Un proceso de toma de conciencia al que se enfrenta hoy en día también la sociedad, en busca de referentes: «Ahora miras al mundo y no ves ningún líder que valga la pena, absolutamente ninguno». Todo obedece, apunta, al cambio de paradigma. «Vivimos un momento histórico muy particular, de estos que se dan cada 400 o 500 años. Compararía la aparición de Internet y de las nuevas tecnologías con la invención del fuego. Lo ha puesto todo patas arriba. Hay excitación, rechazo al cambio, movimientos sociales de una magnitud incalculable». Y también miedo. «Eso provoca una especie de sálvese quien pueda, de desamparo, adquiere una importancia enorme lo individual frente a lo colectivo. De ahí viene parte de la desafección política, la sensación de que no hay un Estado fuerte para hacerse cargo de la incertidumbre».
«Cada uno tiene sus secretos.» Significaba que no quería saber. O que quería saber y no saber al mismo tiempo.

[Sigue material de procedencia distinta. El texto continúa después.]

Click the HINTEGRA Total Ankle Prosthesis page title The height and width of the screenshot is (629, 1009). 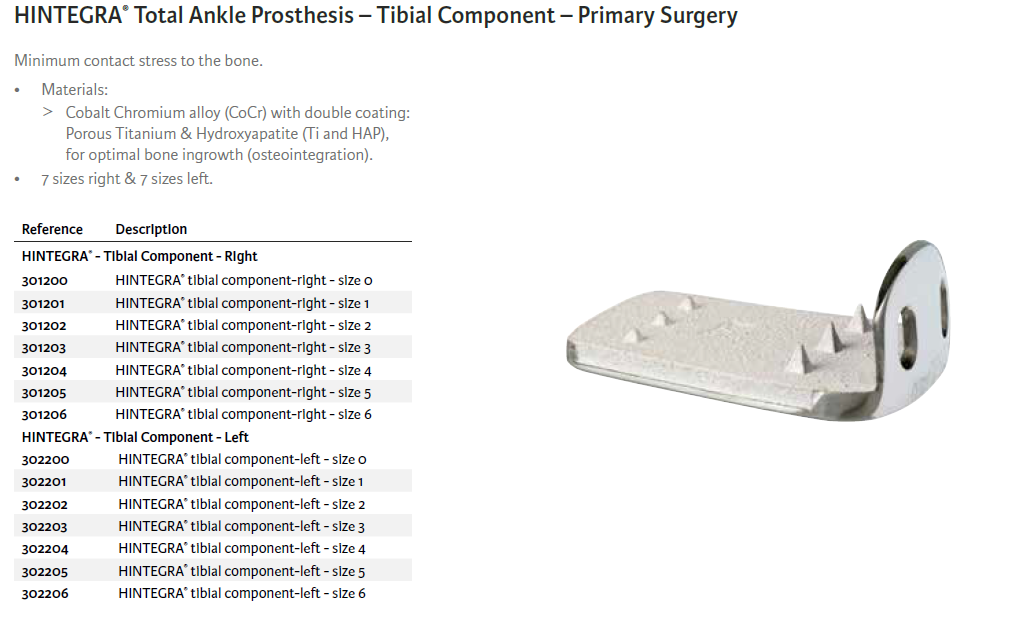click(375, 16)
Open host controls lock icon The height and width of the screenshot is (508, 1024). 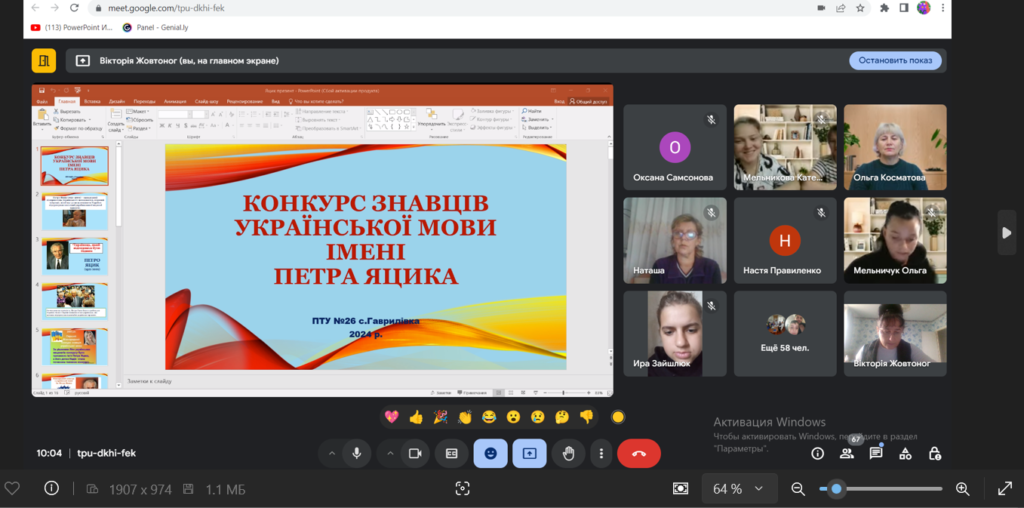(x=934, y=453)
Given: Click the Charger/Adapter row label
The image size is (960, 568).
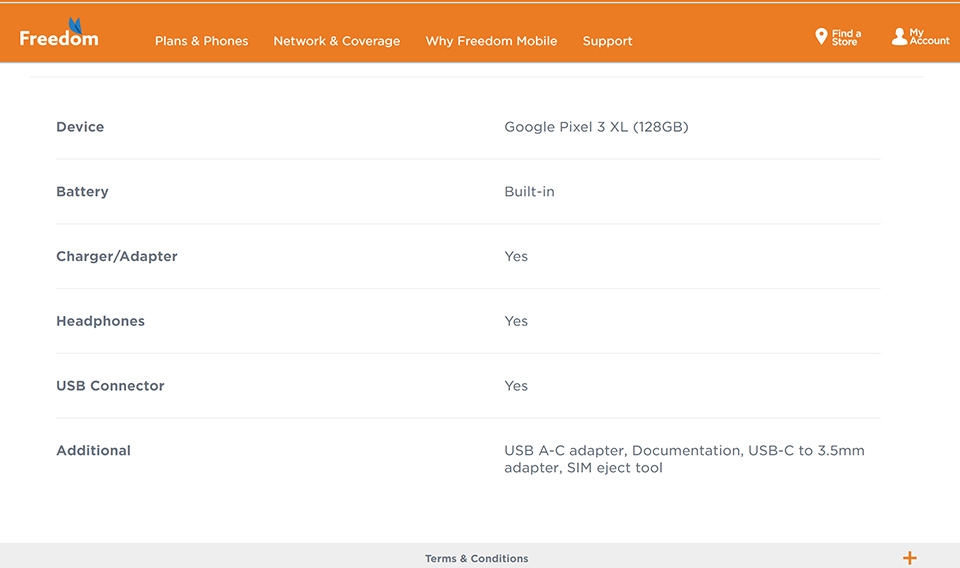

O que quería saber sin saber.
Millás explora la marcha de esa desafección en sus columnas y en la radio. «De la corrupción se habla, pero no escandaliza. La respuesta más común ante cualquier reflexión es ‘Nos hemos quedado sin palabras’». En su novela hay un suceso fortuito transformado en secreto, un silencio cargado de significado. El protagonista teme a Dostoievski, Crimen y castigo le parece un título acusador. Millás, que se introdujo en la ficción con Verne, no se pone límites lectores, aunque traslada su hipocondría a los libros: «Tengo la superstición de que cuando estoy escribiendo una novela no debo leer otras por si me encuentro con esa misma historia».